● **The exercise**
Lay out the material below as a numbered list, starting at the line that contains "You are a GUI" and ending at the line that contains "tap(198, 43)". Leave out blank lines and pictures.

-- START OF Dataset entries --

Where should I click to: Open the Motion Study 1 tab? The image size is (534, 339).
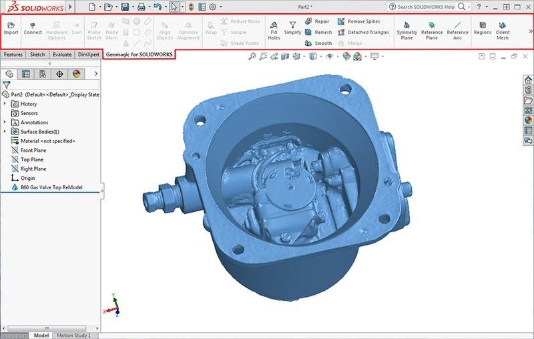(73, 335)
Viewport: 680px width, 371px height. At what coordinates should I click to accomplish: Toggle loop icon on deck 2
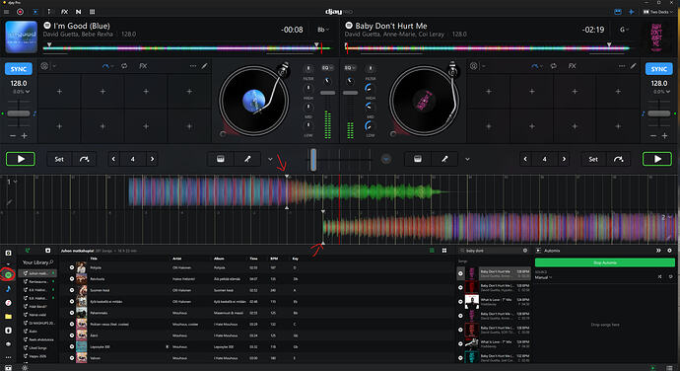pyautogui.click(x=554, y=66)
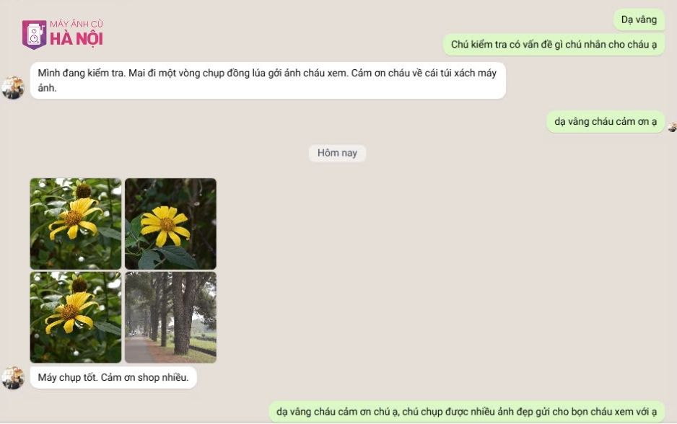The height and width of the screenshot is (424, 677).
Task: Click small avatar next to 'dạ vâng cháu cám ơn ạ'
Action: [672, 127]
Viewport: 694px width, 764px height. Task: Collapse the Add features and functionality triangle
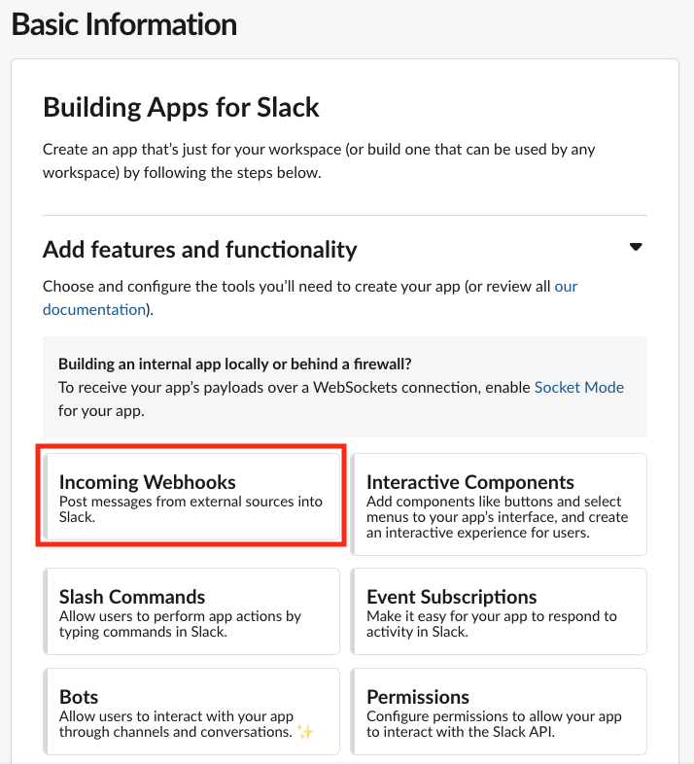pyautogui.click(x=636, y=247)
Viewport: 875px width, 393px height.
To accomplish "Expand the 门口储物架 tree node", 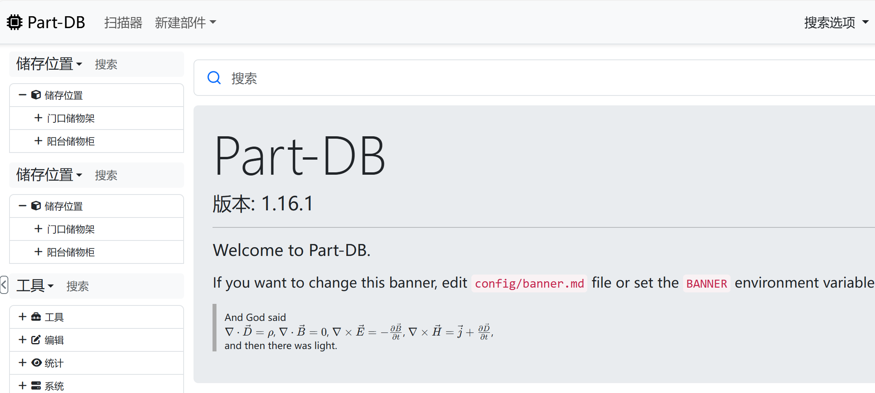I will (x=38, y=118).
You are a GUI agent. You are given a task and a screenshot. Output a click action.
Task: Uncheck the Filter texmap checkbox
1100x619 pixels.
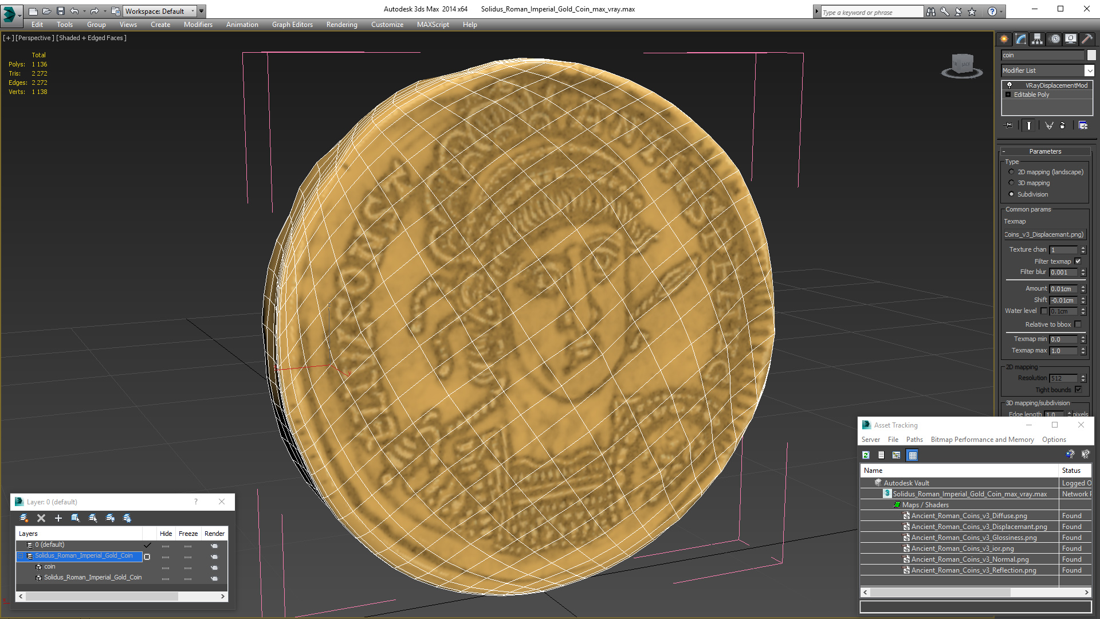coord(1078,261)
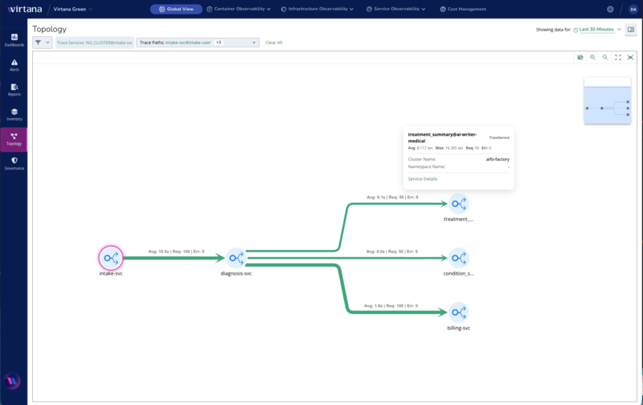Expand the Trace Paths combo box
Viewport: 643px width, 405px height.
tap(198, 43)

-- END OF Dataset entries --
-- START OF Dataset entries --

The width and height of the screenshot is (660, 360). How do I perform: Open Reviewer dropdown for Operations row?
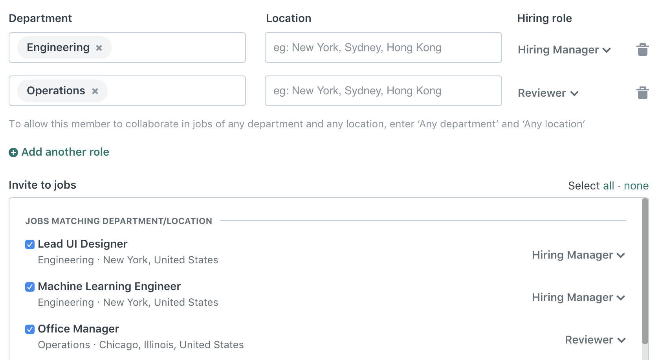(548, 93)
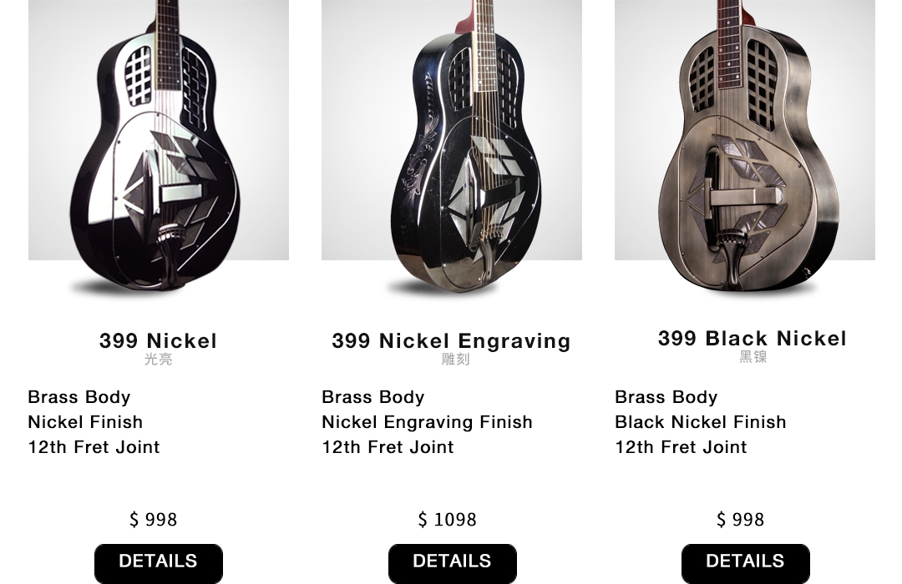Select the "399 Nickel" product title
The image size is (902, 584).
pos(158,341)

-- END OF Dataset entries --

● **Reply to the exercise**
1. You are a GUI agent. You are given a task and a screenshot. Output a click action.
2. Task: Uncheck the Filter texmap checkbox
3. 1100x619 pixels.
4. coord(1078,261)
5. Expand the Trace Paths combo box
6. Viewport: 643px width, 405px height.
7. tap(198, 43)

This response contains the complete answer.